Summary of the microarray dataset used

Dataset Disease n m Probes Platform |DV| |DE| |DV ∩ DE|
Stearman et al. (2005) Lung adenocarcinoma 19 20 12 625 HG-U95Av2 1292 4668 854
Haslett et al. (2002) Duchenne muscular dystrophy 12 12 12 625 HG-U95Av2 12 1567 12
Hong et al. (2007) Colorectal cancer 10 12 54 675 HG-U133 Plus 2.0 35 5118 27
CardioGenomics Dilated cardiomyopathy 14 27 54 675 HG-U133 Plus 2.0 248 10 532 126

All datasets were generated from Affymetrix arrays. n is the number of arrays from non-diseased samples and m is the number of array from diseased samples. |DV|, |DE| and |DV ∩ DE| represent the number of DV genes, DE genes and genes that are both DE and DV, respectively.

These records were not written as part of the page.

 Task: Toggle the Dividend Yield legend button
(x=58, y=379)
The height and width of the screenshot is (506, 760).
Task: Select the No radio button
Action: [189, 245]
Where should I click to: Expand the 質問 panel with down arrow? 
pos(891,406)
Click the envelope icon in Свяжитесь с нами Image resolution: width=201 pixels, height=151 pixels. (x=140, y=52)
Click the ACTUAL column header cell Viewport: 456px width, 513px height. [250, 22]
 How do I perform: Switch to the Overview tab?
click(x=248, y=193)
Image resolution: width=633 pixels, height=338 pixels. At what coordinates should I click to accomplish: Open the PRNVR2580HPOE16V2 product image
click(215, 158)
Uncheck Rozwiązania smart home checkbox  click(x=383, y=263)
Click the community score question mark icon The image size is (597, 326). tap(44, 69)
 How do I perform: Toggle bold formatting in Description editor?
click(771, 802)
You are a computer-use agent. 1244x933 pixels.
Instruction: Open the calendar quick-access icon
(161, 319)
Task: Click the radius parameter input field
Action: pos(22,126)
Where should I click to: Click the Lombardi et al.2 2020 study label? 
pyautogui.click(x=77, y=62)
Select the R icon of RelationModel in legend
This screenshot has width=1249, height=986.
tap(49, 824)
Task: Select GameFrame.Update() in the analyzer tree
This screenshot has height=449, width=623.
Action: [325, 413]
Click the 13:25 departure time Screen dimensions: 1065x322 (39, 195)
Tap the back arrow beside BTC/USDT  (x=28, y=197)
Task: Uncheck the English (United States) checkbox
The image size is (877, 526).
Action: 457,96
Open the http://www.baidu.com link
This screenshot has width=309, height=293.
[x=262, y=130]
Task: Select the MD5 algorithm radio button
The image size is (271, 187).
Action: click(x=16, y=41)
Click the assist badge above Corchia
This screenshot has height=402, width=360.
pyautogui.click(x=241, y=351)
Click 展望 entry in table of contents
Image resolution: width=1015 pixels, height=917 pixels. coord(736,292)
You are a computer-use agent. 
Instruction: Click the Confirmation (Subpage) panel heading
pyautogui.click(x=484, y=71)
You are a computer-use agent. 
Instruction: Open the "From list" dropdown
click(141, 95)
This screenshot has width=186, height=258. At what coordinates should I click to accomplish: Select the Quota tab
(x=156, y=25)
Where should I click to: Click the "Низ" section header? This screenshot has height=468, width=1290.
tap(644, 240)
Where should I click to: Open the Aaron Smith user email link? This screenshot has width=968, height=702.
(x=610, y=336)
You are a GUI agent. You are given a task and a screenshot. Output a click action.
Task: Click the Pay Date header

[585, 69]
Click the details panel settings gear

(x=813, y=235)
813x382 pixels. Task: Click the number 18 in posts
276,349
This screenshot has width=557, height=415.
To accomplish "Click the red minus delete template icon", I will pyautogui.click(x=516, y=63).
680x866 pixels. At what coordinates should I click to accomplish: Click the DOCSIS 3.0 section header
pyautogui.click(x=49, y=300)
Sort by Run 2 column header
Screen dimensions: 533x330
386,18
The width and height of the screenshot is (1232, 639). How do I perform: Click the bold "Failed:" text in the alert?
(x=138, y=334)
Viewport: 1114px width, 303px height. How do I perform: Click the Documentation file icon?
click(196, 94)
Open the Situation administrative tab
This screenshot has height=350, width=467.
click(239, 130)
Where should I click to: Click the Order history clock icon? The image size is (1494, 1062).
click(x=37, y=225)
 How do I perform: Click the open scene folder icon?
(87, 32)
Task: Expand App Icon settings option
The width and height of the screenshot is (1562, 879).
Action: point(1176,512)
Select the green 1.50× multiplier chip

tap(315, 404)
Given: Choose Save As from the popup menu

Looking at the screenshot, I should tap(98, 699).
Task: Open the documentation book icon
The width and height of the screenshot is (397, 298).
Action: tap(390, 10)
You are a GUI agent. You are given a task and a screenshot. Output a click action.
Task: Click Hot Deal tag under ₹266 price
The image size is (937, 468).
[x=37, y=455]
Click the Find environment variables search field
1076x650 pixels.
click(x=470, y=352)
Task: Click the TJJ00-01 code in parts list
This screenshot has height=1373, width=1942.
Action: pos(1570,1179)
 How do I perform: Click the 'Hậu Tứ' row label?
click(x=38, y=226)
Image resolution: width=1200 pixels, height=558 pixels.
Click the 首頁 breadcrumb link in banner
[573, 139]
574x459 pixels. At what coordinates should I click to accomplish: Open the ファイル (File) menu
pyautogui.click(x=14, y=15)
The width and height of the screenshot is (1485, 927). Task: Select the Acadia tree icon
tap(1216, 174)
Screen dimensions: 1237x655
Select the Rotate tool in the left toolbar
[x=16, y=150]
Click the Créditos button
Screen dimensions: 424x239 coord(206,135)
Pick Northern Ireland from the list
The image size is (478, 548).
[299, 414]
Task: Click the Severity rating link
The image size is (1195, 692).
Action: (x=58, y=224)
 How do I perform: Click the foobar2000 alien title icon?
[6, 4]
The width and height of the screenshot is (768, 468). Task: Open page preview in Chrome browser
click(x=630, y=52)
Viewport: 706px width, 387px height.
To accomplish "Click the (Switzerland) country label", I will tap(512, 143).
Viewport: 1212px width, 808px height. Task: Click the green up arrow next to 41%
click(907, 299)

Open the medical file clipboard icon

Furthermore, we looked for statistically over-represented gene ontology (GO) terms associated with those DV genes using GOstat (Beissbarth and Speed, 2004). GOstat employs a χ2-test or Fisher's exact test to determine if a GO term is significantly over-represented in the set of genes. Again, the resulting P-value for each GO term is adjusted for multiple comparisons by the Benjamini and Hochberg procedure.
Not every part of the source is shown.